QUOTED TEXT start

# Microsoft and Canonical partner to bring Ubuntu to Windows 10



## Desmond (Mar 30, 2016)

What the hell is Microsoft up to?



> According to sources at Canonical, Ubuntu Linux's parent company, and Microsoft, you'll soon be able to run Ubuntu on Windows 10.
> linuxonwindows.jpg
> 
> This will be more than just running the Bash shell on Windows 10. After all, thanks to programs such as Cygwin or MSYS utilities, hardcore Unix users have long been able to run the popular Bash command line interface (CLI) on Windows.
> ...



Source: ​Microsoft and Canonical partner to bring Ubuntu to Windows 10 | ZDNe


----------



## Nerevarine (Mar 30, 2016)

Could this lead to Direct X being somehow ported to Ubuntu ?


----------



## Desmond (Mar 30, 2016)

Porting DirectX to Linux would mean relinquishing their dominance of PC gaming to Linux. I doubt they'd want to do that.

Sent from my A0001 using Tapatalk


----------



## kg11sgbg (Mar 30, 2016)

Now this is something, getting serious.
Especially,if Ubuntu could be run from within Windows OS without any virtualization software!!!
MS + GNU/Linux are coming together???

Are we moving towards HYBRID OS?

What will Richard Stallman say now???????????????????????


----------



## josin (Mar 30, 2016)

We need a " penguin " button in keyboard.. Hit it you get Ubuntu..hit windows button you are back to win 10

Sent from my A0001 using Tapatalk


----------



## Desmond (Mar 31, 2016)

I fear Microsoft is running their tried and tested 3E formula to squish out Linux.

Sent from my A0001 using Tapatalk


----------



## kg11sgbg (Mar 31, 2016)

Desmond David said:


> I fear Microsoft is running their tried and tested 3E formula to squish out Linux.
> 
> Sent from my A0001 using Tapatalk


Apprehending your fear,Desmond that's highly unlikely to occur.
We know MS is used by the majority of ordinary(naive) users globally,as for personal use.But big corporations use GNU/Linux besides MS,and Linux OS after decades though no match for Windows,has still emerged as an alternative OS (user friendly)for many users and countries alongside companies for reliability and cost effectiveness. The huge no of developers (backed by profit run corporates)of Linux worldwide cannot be ignored or brushed aside as simple as that. Hopefully and wishfully,MS won't play a risky game as stakes are too high for it.


----------



## Desmond (Mar 31, 2016)

You are right, it's highly unlikely that MS would do something to damage Linux's market share. But MS is MS and god knows what they could be up to.

QUOTED TEXT end

◆ **SET OF TASKS**:
#1 Give the username of each person who posted in the forum thread about Ubuntu on Windows 10, listing each name only once.
#2 Retype the passage of the Ubuntu on Windows 10 thread from "What the hell" up to and including "(CLI) on Windows.".

DATASET EXCERPT start

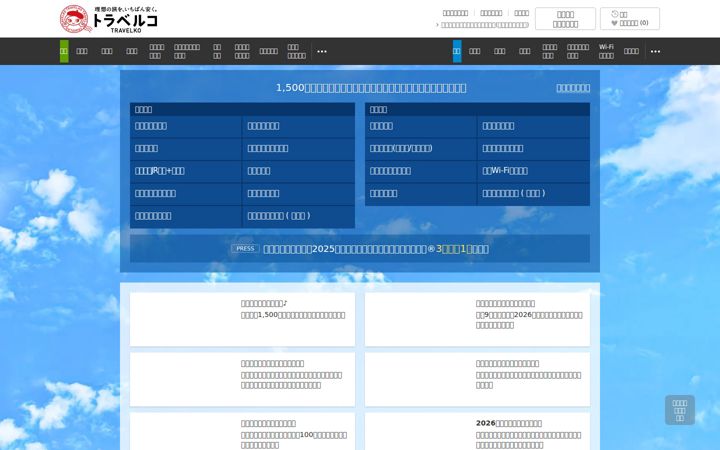Select the blue highlighted navigation tab
This screenshot has height=450, width=720.
pos(457,51)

DATASET EXCERPT end

◆ **RESULTS FOR THE EXERCISE**:
#1 Desmond, Nerevarine, kg11sgbg, josin

#2
What the hell is Microsoft up to?



> According to sources at Canonical, Ubuntu Linux's parent company, and Microsoft, you'll soon be able to run Ubuntu on Windows 10.
> linuxonwindows.jpg
> 
> This will be more than just running the Bash shell on Windows 10. After all, thanks to programs such as Cygwin or MSYS utilities, hardcore Unix users have long been able to run the popular Bash command line interface (CLI) on Windows.